Ombudsman Kathy L. Mitchell in her office

Western Michigan University’s Ombudsman Kathy L. Mitchell in her office in Sangren Hall room 2104.Chyn Wey Lee/Western Herald

When a student has a problem with a professor, when a university employee has a disagreement with a supervisor, who are they gonna call? The Ombudsman.
Meet Kathy Mitchell, Western Michigan University’s Ombudsman.

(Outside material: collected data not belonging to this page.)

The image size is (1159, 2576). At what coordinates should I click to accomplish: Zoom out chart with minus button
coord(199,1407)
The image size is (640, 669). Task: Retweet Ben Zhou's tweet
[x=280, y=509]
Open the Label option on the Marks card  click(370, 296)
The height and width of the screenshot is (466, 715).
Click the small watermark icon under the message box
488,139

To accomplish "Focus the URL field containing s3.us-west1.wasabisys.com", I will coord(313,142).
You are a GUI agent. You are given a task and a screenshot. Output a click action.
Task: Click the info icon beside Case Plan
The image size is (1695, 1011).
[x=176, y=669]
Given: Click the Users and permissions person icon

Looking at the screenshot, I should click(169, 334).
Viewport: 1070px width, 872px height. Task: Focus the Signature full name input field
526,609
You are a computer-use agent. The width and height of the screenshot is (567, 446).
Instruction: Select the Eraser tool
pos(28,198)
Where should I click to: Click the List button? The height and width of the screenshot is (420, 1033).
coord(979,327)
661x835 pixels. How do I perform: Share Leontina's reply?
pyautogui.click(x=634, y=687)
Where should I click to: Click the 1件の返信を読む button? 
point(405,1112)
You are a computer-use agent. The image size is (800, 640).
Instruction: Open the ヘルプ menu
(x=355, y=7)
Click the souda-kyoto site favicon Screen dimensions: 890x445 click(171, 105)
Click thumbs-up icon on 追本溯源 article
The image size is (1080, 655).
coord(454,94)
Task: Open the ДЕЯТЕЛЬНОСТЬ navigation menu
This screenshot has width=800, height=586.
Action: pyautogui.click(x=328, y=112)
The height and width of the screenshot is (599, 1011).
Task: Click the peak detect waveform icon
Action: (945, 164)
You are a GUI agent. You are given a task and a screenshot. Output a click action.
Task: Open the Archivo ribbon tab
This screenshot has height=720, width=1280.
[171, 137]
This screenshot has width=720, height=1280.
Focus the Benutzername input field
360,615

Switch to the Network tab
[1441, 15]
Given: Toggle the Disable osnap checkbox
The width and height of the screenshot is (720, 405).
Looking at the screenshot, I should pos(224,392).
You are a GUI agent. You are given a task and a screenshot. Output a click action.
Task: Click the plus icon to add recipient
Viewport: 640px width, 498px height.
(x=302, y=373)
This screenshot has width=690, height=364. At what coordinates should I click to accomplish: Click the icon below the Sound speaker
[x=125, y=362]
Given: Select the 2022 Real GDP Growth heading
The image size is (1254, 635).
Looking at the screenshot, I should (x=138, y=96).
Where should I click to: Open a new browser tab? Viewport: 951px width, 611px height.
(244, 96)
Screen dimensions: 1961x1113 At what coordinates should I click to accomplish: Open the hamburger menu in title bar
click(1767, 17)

Students, faculty, and staff come to her with questions and concerns and Mitchell points them in the right direction to help resolve it.

“We’re here because the sooner they can get to me for help, the easier things are to resolve,” Mitchell said. “When people come two or three semesters down the road and have an issue they need resolved it becomes more challenging, more red tape, and more processes that you need to go through.”

Mitchell has been on campus for 20 years, earning her undergraduate and masters degrees at WMU, working in the College of Education and Human Development’s Office of Field Placement (when it was the College of Education), an advisor in the college and an advisor for the Environmental Studies program.

Mitchell is a lone agent on campus, reporting directly to WMU President John Dunn, Ph.D. She began in July 2008 and currently has no affiliation with any department.
Mitchell sat down with the Western Herald in September to give an idea of what her job entails.

Western Herald: What exactly do you do?

Kathy Mitchell: That is always such an interesting question because no two days ever look the same. The issues that come here are so diverse – this office serves both faculty and staff, and both graduate and undergraduate students. You can imagine that there are all kinds of things.

So much of it is helping students understand what their options are in terms of late withdraws, grade appeals, if they are dismissed from a program, issues related to housing, issues related to financial aid, and in keeping in mind that this office does not solve those [problems], but sort-of acts as a facilitator to connect students, faculty, and staff with the people on campus that we need to be working with to try and get something resolved.

The other piece of it, when I talk about grade appeal program dismissal, the understanding is that there was something inequitable that has occurred. A student who gets an E at the end of the semester because they didn’t do they work, there is clearly nothing I can do for them except that you need to re-register for that class.

It’s not a fix all. But a lot of students find themselves in situations where they know they are in trouble but don’t know what to do or what the processes are to follow and sometimes it becomes a little overwhelming and intimidating so they do nothing, and that is about the worst thing to do, although I understand that that is the default – “I’m going to pretend that nothing is going on.”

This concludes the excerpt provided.